If you wanted to be really specific about it, what you are dividing is the difference between the obtained coefficient estimate and your hypothesized estimate. I would say, though, that 99% of the time your hypothesis you are testing is zero, that is, that the independent variable has zero effect on the outcome variable. Since the coefficient estimate minus zero is the coefficient estimate, it is actually simpler, although somewhat less accurate, to state it the way that I just did.
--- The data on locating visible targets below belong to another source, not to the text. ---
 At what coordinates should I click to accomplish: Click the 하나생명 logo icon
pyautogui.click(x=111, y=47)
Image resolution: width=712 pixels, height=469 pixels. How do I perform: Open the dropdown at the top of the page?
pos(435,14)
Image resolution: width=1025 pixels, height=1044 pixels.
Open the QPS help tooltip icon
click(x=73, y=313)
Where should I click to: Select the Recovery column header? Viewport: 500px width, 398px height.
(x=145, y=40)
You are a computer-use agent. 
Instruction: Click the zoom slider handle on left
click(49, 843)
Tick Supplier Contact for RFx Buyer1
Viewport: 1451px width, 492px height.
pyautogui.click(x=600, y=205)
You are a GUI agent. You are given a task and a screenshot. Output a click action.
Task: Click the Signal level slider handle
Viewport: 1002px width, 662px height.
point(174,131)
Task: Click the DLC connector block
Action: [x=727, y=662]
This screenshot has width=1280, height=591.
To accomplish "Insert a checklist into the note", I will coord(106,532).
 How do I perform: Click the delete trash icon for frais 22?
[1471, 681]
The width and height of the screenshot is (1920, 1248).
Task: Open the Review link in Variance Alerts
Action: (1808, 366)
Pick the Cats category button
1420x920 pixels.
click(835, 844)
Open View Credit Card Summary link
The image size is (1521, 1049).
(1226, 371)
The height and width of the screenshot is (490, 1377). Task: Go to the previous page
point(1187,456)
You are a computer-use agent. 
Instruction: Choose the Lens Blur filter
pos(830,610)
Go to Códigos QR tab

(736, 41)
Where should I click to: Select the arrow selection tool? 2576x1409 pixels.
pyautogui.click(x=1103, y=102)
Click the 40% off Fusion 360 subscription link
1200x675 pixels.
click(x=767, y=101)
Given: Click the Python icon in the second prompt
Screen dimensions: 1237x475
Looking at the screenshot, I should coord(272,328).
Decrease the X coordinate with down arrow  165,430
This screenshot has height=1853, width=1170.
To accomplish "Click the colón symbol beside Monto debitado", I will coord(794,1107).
In my experience, people who use discriminant function analysis and logistic regression usually differ in their intent. Discriminant function analysis attempts to sort people into two (or more) groups. Logistic regression predicts the probability of an individual being in a specific group.
People who use discriminant function analysis are often interested in predicting, for example, who will drop dead of a heart attack and who won’t. If they find that 80% of those who drop dead can be predicted correctly, and 77% of those who don’t can also be predicted correctly using a combination of education, the Selye Stress Scale and how many times a year the patient eats liver with onions, then they are happy. (Topic for future research – why would anyone eat liver? It tastes totally gross.)
People who use logistic regression are often almost as interested in the relative effects of the predictors as they are the overall model. So, they are happy to know that the Pseudo-R is .35 but they are at least as interested in knowing that the coefficient for Stress is positive and substantially higher than education, while the coefficient for liver (no matter how gross it may taste) is non-significant.
From a statistical standpoint, the major difference between discriminant function analysis and logistic regression is that discriminant function analysis makes a lot of assumptions about the distribution of the independent (i.e., predictor) variables, specifically that these are normally distributed and linearly related to the dependent variable. Logistic regression does not make these assumptions.
So, for the person on SAS community who said that for the next Los Angeles Basin SAS Users Group they would like a discussion of non-parametrics so easy a hamster could understand it (BYOH – bring your own hamster) – this was the best I could do on a Friday afternoon.
And yes, I do know that is not a hamster, but all I had hanging around was a guinea pig named Edward G. Robinson and a spare cockatiel.